Rn. 13a

Stand: EL 148 – ET: 12/2020

Die Bilanzbündeltheorie hatte noch gefolgert, dass steuerlich zwischen der PersGes und den Gesellschaftern keine Forderungen und Verbindlichkeiten entstehen könnten, dass vielmehr alles, was der Gesellschafter an die Gesellschaft leistet, als Einlage, und alles, was er von der Gesellschaft erhalte, als Entnahme zu werten sei (bei Veräußerungsgeschäften anteilig entsprechend dem Gesamthandsanteil).

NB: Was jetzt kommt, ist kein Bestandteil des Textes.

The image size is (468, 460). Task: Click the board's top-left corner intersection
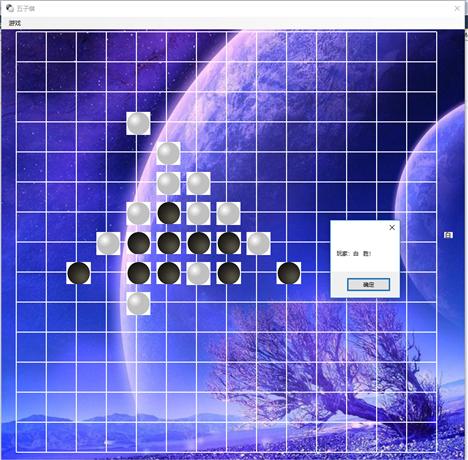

Ausnahmen gab es nur für Warenlieferungen im normalen Geschäftsverkehr (BFH BStBl II 1970, 43), für Bankgeschäfte (BFH BStBl II 1969, 480) sowie Bauarbeiten eines Bauunternehmers für die Bauträger-PersGes (BFH BStBl II 1973, 630; bestätigt durch BFH BStBl II 1983, 598).

Heute erfolgt eine Korrektur von entgeltlichen Veräußerungsvorgängen nach Entnahme-/Einlageregeln nur noch bei Unangemessenheit von Leistung und Gegenleistung (s BFH v 20.02.2003, BStBl II 2003, 700 zu 1.; GrS BFH v 25.02.1991, BStBl II 1991, 691 zu C.III.2. der Begründung; BFH v 23.08.1990, BStBl II 1991, 172 zu 1. letzter Abs der Begründung).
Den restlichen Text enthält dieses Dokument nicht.